## [WRITTEN REQUEST]
Please edit the listing below by rewriting it in full with "GUI agent" replaced by "screen-control agent" and nothing else altered.

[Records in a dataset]
········

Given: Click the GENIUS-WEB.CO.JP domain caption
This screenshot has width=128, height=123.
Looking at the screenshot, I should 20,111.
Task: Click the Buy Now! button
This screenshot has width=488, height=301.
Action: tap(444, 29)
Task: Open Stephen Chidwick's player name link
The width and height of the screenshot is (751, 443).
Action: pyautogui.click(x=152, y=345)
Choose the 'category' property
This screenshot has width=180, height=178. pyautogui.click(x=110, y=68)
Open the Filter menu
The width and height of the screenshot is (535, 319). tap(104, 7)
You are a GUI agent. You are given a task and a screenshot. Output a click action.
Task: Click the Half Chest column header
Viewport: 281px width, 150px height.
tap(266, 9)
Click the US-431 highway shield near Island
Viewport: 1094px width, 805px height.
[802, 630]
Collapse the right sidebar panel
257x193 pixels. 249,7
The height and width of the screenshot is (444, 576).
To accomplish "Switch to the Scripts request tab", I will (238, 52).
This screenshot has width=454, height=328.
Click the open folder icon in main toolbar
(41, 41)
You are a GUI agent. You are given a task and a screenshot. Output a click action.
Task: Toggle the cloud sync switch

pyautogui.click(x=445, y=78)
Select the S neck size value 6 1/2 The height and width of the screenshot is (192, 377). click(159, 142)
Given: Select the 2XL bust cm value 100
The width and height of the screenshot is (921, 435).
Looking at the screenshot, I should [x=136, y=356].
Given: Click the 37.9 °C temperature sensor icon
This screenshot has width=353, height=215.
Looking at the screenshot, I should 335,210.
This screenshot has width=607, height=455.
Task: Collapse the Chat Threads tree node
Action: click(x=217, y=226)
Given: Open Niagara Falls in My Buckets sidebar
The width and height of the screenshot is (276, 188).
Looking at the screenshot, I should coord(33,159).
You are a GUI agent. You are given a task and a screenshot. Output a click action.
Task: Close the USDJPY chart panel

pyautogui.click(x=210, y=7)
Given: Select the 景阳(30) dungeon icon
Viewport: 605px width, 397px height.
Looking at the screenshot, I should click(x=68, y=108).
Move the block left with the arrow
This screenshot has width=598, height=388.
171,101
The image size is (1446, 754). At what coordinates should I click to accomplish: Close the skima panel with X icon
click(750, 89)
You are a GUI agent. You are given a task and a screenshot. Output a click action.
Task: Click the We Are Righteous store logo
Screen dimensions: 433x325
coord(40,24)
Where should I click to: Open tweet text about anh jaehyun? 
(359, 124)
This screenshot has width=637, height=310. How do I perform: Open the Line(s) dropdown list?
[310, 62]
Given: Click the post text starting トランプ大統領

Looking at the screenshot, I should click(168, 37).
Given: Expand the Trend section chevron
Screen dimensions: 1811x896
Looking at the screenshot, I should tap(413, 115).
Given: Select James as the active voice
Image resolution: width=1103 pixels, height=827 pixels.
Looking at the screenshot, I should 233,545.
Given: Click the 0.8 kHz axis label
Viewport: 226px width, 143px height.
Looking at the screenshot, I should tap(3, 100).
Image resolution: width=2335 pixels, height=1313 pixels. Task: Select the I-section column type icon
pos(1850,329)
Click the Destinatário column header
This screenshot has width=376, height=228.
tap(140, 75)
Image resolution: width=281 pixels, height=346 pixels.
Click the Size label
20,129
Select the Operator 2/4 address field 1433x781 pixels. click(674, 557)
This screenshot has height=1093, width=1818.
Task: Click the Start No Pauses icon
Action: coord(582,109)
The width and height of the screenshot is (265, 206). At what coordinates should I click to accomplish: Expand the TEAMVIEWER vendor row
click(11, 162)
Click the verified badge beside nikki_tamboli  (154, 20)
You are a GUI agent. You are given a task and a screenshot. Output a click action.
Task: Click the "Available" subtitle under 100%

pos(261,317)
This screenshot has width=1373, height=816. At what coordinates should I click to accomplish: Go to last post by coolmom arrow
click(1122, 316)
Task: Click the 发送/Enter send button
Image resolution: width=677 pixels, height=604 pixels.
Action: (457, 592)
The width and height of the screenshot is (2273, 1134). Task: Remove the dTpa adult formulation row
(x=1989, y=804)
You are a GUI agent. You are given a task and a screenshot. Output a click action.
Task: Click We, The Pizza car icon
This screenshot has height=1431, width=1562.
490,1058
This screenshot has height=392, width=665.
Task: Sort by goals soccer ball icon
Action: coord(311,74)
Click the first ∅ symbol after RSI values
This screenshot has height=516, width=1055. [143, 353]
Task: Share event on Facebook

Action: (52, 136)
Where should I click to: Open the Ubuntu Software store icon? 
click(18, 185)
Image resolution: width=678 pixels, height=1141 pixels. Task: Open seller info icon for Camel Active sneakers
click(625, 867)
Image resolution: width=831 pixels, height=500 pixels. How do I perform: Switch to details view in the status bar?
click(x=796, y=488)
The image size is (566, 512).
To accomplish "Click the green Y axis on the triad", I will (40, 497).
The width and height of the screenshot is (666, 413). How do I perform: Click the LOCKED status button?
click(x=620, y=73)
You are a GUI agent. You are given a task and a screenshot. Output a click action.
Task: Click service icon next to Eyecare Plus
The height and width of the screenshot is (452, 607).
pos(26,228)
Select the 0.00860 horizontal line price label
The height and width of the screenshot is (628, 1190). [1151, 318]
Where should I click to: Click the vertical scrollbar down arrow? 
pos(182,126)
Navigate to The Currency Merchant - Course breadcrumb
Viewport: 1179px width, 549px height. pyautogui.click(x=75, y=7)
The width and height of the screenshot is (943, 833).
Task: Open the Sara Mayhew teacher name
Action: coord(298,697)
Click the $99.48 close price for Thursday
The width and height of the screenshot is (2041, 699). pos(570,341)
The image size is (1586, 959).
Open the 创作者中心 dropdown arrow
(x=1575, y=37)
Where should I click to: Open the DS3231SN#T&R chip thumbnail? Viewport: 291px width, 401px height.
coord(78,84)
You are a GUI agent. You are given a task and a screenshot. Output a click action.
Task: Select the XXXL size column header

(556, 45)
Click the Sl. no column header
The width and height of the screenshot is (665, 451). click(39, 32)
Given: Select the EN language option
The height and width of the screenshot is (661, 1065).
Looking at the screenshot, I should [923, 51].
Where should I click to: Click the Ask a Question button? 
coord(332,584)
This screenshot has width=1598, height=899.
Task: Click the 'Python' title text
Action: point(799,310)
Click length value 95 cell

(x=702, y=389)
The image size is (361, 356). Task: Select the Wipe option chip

········

## [TASK ANSWER]
Given: Click the GENIUS-WEB.CO.JP domain caption
This screenshot has width=128, height=123.
Looking at the screenshot, I should 20,111.
Task: Click the Buy Now! button
This screenshot has width=488, height=301.
Action: tap(444, 29)
Task: Open Stephen Chidwick's player name link
The width and height of the screenshot is (751, 443).
Action: pyautogui.click(x=152, y=345)
Choose the 'category' property
This screenshot has width=180, height=178. pyautogui.click(x=110, y=68)
Open the Filter menu
The width and height of the screenshot is (535, 319). tap(104, 7)
You are a screen-control agent. You are given a task and a screenshot. Output a click action.
Task: Click the Half Chest column header
Viewport: 281px width, 150px height.
tap(266, 9)
Click the US-431 highway shield near Island
Viewport: 1094px width, 805px height.
[802, 630]
Collapse the right sidebar panel
257x193 pixels. 249,7
The height and width of the screenshot is (444, 576).
To accomplish "Switch to the Scripts request tab", I will (238, 52).
This screenshot has width=454, height=328.
Click the open folder icon in main toolbar
(41, 41)
You are a screen-control agent. You are given a task and a screenshot. Output a click action.
Task: Toggle the cloud sync switch

pyautogui.click(x=445, y=78)
Select the S neck size value 6 1/2 The height and width of the screenshot is (192, 377). click(159, 142)
Given: Select the 2XL bust cm value 100
The width and height of the screenshot is (921, 435).
Looking at the screenshot, I should [x=136, y=356].
Given: Click the 37.9 °C temperature sensor icon
This screenshot has width=353, height=215.
Looking at the screenshot, I should 335,210.
This screenshot has width=607, height=455.
Task: Collapse the Chat Threads tree node
Action: click(x=217, y=226)
Given: Open Niagara Falls in My Buckets sidebar
The width and height of the screenshot is (276, 188).
Looking at the screenshot, I should coord(33,159).
You are a screen-control agent. You are given a task and a screenshot. Output a click action.
Task: Close the USDJPY chart panel

pyautogui.click(x=210, y=7)
Given: Select the 景阳(30) dungeon icon
Viewport: 605px width, 397px height.
Looking at the screenshot, I should click(x=68, y=108).
Move the block left with the arrow
This screenshot has width=598, height=388.
171,101
The image size is (1446, 754). At what coordinates should I click to accomplish: Close the skima panel with X icon
click(750, 89)
You are a screen-control agent. You are given a task and a screenshot. Output a click action.
Task: Click the We Are Righteous store logo
Screen dimensions: 433x325
coord(40,24)
Where should I click to: Open tweet text about anh jaehyun? 
(359, 124)
This screenshot has width=637, height=310. How do I perform: Open the Line(s) dropdown list?
[310, 62]
Given: Click the post text starting トランプ大統領

Looking at the screenshot, I should click(168, 37).
Given: Expand the Trend section chevron
Screen dimensions: 1811x896
Looking at the screenshot, I should tap(413, 115).
Given: Select James as the active voice
Image resolution: width=1103 pixels, height=827 pixels.
Looking at the screenshot, I should 233,545.
Given: Click the 0.8 kHz axis label
Viewport: 226px width, 143px height.
Looking at the screenshot, I should tap(3, 100).
Image resolution: width=2335 pixels, height=1313 pixels. Task: Select the I-section column type icon
pos(1850,329)
Click the Destinatário column header
This screenshot has width=376, height=228.
tap(140, 75)
Image resolution: width=281 pixels, height=346 pixels.
Click the Size label
20,129
Select the Operator 2/4 address field 1433x781 pixels. click(674, 557)
This screenshot has height=1093, width=1818.
Task: Click the Start No Pauses icon
Action: coord(582,109)
The width and height of the screenshot is (265, 206). At what coordinates should I click to accomplish: Expand the TEAMVIEWER vendor row
click(11, 162)
Click the verified badge beside nikki_tamboli  (154, 20)
You are a screen-control agent. You are given a task and a screenshot. Output a click action.
Task: Click the "Available" subtitle under 100%

pos(261,317)
This screenshot has width=1373, height=816. At what coordinates should I click to accomplish: Go to last post by coolmom arrow
click(1122, 316)
Task: Click the 发送/Enter send button
Image resolution: width=677 pixels, height=604 pixels.
Action: (457, 592)
The width and height of the screenshot is (2273, 1134). Task: Remove the dTpa adult formulation row
(x=1989, y=804)
You are a screen-control agent. You are given a task and a screenshot. Output a click action.
Task: Click We, The Pizza car icon
This screenshot has height=1431, width=1562.
490,1058
This screenshot has height=392, width=665.
Task: Sort by goals soccer ball icon
Action: coord(311,74)
Click the first ∅ symbol after RSI values
This screenshot has height=516, width=1055. [143, 353]
Task: Share event on Facebook

Action: (52, 136)
Where should I click to: Open the Ubuntu Software store icon? 
click(18, 185)
Image resolution: width=678 pixels, height=1141 pixels. Task: Open seller info icon for Camel Active sneakers
click(625, 867)
Image resolution: width=831 pixels, height=500 pixels. How do I perform: Switch to details view in the status bar?
click(x=796, y=488)
The image size is (566, 512).
To accomplish "Click the green Y axis on the triad", I will (40, 497).
The width and height of the screenshot is (666, 413). How do I perform: Click the LOCKED status button?
click(x=620, y=73)
You are a screen-control agent. You are given a task and a screenshot. Output a click action.
Task: Click service icon next to Eyecare Plus
The height and width of the screenshot is (452, 607).
pos(26,228)
Select the 0.00860 horizontal line price label
The height and width of the screenshot is (628, 1190). [1151, 318]
Where should I click to: Click the vertical scrollbar down arrow? 
pos(182,126)
Navigate to The Currency Merchant - Course breadcrumb
Viewport: 1179px width, 549px height. pyautogui.click(x=75, y=7)
The width and height of the screenshot is (943, 833).
Task: Open the Sara Mayhew teacher name
Action: coord(298,697)
Click the $99.48 close price for Thursday
The width and height of the screenshot is (2041, 699). pos(570,341)
The image size is (1586, 959).
Open the 创作者中心 dropdown arrow
(x=1575, y=37)
Where should I click to: Open the DS3231SN#T&R chip thumbnail? Viewport: 291px width, 401px height.
coord(78,84)
You are a screen-control agent. You are given a task and a screenshot. Output a click action.
Task: Select the XXXL size column header

(556, 45)
Click the Sl. no column header
The width and height of the screenshot is (665, 451). click(39, 32)
Given: Select the EN language option
The height and width of the screenshot is (661, 1065).
Looking at the screenshot, I should [923, 51].
Where should I click to: Click the Ask a Question button? 
coord(332,584)
This screenshot has width=1598, height=899.
Task: Click the 'Python' title text
Action: point(799,310)
Click length value 95 cell

(x=702, y=389)
The image size is (361, 356). Task: Select the Wipe option chip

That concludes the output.